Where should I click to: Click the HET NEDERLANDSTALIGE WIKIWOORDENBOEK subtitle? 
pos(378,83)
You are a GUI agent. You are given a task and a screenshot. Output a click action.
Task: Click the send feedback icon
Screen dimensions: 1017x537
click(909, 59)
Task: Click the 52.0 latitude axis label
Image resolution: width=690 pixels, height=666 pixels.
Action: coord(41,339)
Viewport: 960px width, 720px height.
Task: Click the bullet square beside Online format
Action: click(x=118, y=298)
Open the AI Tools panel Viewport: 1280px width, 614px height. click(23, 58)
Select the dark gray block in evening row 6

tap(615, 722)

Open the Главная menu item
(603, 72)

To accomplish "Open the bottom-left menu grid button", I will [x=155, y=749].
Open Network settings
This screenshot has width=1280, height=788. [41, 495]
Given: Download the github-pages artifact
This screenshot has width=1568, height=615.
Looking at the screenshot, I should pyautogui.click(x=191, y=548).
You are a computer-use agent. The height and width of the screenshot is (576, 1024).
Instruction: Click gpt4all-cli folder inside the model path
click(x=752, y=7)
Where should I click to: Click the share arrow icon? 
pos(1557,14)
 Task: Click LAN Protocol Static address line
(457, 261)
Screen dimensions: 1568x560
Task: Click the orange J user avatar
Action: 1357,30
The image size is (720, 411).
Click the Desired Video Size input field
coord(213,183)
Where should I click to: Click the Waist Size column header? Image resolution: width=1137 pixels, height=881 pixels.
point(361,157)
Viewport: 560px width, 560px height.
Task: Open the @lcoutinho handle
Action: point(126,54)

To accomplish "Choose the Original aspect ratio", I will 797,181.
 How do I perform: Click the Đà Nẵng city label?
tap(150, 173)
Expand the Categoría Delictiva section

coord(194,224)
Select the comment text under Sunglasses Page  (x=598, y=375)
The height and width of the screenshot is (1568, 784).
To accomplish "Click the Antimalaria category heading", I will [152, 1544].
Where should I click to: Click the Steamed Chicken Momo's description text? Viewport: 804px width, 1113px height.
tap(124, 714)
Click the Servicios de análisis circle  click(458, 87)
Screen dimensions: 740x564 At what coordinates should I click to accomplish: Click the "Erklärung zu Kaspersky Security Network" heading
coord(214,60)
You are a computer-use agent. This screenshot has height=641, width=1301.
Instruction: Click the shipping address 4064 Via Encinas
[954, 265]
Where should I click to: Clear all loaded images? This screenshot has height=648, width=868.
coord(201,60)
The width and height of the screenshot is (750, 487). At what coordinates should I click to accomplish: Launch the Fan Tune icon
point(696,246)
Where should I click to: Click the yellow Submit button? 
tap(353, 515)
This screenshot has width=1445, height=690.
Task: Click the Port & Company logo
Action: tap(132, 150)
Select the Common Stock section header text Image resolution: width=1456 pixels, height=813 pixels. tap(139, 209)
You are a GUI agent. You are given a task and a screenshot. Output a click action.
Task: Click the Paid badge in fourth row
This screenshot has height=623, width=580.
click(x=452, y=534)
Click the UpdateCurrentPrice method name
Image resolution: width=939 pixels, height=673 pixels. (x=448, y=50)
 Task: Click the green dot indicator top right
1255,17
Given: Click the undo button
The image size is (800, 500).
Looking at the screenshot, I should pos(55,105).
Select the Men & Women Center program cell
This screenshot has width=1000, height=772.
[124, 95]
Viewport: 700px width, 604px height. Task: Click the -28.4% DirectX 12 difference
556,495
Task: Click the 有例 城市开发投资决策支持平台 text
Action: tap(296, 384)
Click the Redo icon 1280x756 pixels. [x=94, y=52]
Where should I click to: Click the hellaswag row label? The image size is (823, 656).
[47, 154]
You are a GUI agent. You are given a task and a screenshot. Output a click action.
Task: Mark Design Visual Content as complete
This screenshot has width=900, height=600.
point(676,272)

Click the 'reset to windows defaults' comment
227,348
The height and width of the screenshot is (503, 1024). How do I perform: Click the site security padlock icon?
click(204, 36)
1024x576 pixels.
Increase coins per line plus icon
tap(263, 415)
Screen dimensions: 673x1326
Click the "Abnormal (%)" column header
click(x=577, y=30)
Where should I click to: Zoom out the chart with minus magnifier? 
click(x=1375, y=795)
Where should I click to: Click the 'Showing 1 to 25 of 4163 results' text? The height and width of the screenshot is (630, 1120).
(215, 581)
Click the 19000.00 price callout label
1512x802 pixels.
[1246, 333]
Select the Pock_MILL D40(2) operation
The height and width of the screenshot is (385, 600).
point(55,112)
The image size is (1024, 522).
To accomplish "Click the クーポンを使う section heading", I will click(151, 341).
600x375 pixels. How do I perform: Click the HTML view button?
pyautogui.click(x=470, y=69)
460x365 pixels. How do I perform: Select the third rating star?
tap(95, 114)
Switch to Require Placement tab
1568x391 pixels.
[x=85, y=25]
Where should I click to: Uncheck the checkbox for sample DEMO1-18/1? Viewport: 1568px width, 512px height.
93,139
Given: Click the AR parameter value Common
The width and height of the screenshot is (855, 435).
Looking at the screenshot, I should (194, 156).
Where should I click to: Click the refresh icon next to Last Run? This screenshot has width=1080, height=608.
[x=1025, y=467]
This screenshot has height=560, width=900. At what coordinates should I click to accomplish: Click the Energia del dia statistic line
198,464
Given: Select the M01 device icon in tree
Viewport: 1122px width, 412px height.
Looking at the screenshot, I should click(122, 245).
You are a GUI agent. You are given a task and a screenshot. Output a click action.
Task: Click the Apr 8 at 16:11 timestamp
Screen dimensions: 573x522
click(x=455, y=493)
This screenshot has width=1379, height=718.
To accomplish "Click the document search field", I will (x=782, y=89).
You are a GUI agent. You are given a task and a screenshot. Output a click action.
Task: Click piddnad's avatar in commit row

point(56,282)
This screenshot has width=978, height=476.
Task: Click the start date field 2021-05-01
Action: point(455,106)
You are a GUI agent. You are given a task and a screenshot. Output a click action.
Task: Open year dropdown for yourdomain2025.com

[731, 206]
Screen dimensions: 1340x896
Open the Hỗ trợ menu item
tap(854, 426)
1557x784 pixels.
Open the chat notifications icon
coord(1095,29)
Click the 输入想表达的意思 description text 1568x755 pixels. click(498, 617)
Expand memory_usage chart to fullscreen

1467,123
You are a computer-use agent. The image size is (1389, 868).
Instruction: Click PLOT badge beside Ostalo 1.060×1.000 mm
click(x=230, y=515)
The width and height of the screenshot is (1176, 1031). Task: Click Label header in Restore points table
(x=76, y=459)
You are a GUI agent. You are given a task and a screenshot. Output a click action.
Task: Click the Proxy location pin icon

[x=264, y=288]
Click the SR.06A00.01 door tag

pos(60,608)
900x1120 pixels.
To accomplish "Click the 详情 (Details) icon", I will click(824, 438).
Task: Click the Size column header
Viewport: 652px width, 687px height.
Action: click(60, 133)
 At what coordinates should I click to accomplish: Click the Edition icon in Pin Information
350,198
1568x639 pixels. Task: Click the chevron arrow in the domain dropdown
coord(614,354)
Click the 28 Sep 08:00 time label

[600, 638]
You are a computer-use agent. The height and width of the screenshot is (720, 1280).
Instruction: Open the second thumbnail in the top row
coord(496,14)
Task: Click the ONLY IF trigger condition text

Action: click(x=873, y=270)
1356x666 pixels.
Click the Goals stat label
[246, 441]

┄┄┄┄┄┄┄┄┄┄

* [Your goal]
Identify the lines of the data that contain the word "Common". Copy each of them.

* [Solution]
Select the Common Stock section header text Image resolution: width=1456 pixels, height=813 pixels. tap(139, 209)
Given: Click the AR parameter value Common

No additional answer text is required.